И наконец, во втором номере “Ab imperio” за 2009 год объектом проблематизации становится представление о едином пространстве и времени. По-модернистски прихотливо скомпонованный выпуск чем-то напоминает роман со многими рассказчиками, многократной сменой ракурсов и смещением масштабов. Отказавшись от искусственного тематического объединения материалов, редакция попыталась построить интригу номера на столкновении различных перспектив, сопоставлении возможностей, предоставляемых внутри империи различным социальным группам, соотнесении самоописаний колонизуемых и колонизаторов, правящих и управляемых, привилегированных и отверженных.
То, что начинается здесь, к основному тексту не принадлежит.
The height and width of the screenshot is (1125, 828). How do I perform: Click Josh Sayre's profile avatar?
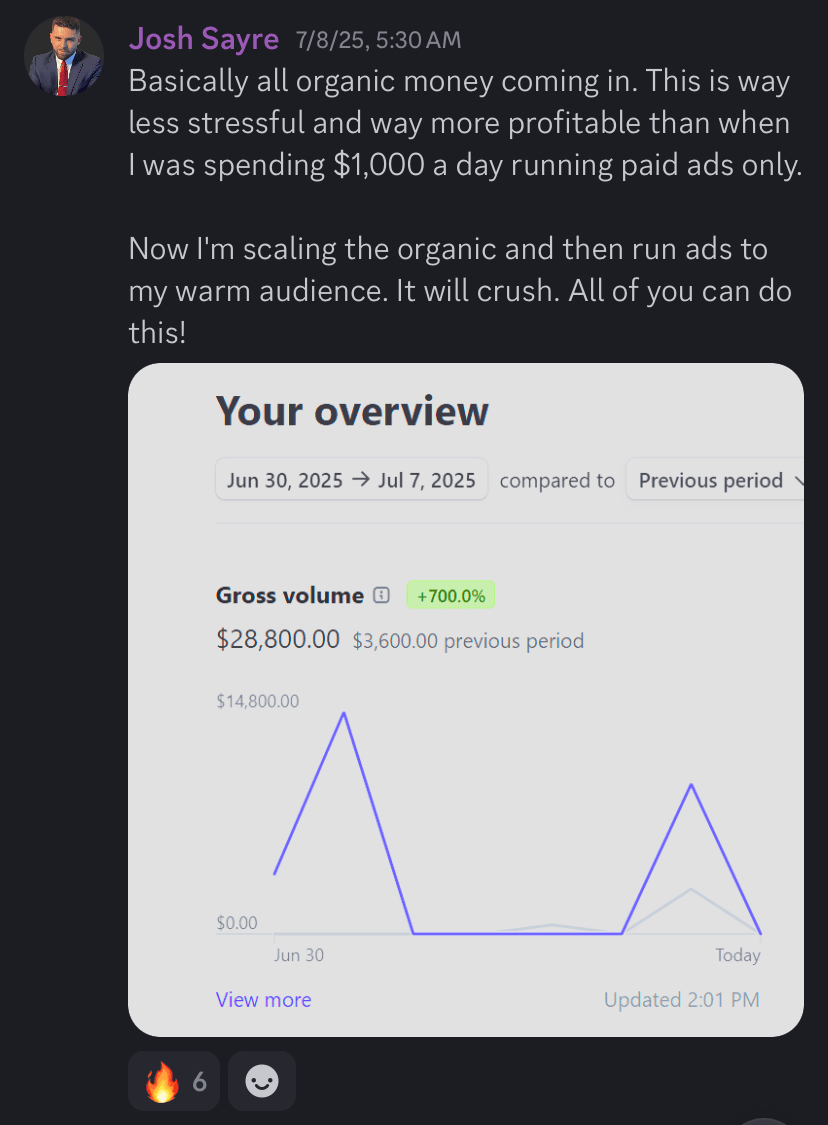62,58
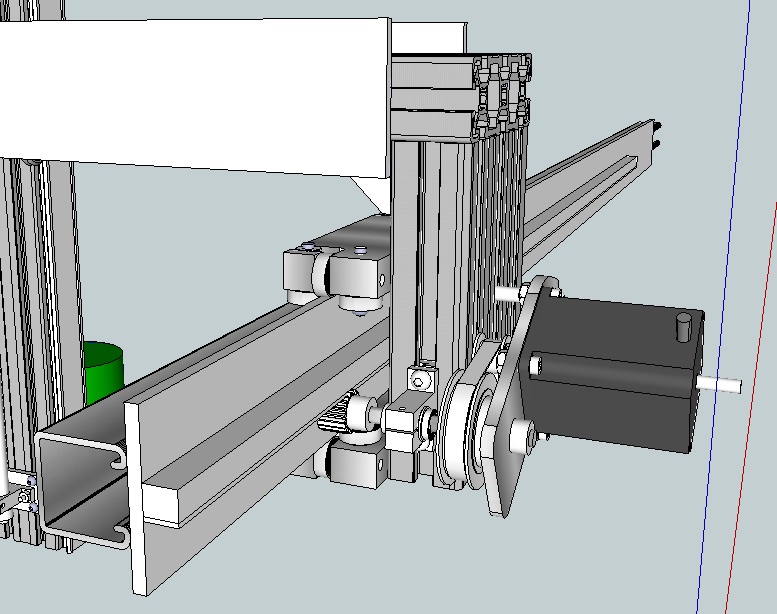Select the open end of steel C-channel
Viewport: 777px width, 614px height.
pos(78,488)
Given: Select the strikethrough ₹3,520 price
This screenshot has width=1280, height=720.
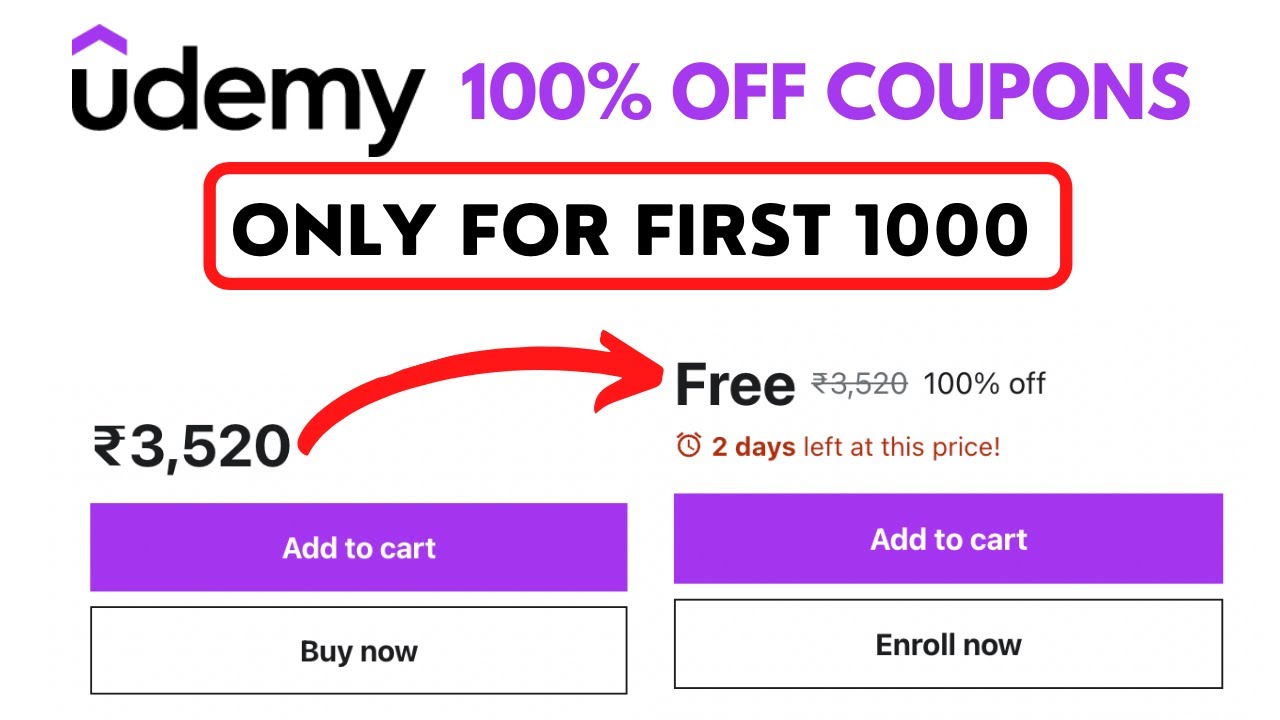Looking at the screenshot, I should 858,381.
Будь то взгляд из Москвы на Петербург и наоборот (статья Екатерины Болтуновой “Пространство власти: царский/императорский дискурс в топографии Москвы и Санкт-Петербурга конца XVII-XVIII столетий”), или же восприятие друг друга украинцами и русскими сталинской эпохи (очерк Сергея Екельчика ““Они” или “мы”?”), или же видение андижанского восстания 1898 года глазами повстанцев и представителей метрополии (работа Бахтияра Бабаджанова “Андижанское восстание 1898 года и “мусульманский вопрос” в Туркестане (взгляды “колонизаторов” и “колонизированных”)”) — всякий раз оказывается, что отношения между метрополией и провинцией, элитой и простыми обывателями, победителем и побежденным не подчиняются логике комплементарности, что из одной перспективы невозможно получить другую, вывернув ее наизнанку или поменяв оценки на противоположные, и что, описывая другого, мы выдаем себя такими, какими сами себя никогда не описали бы.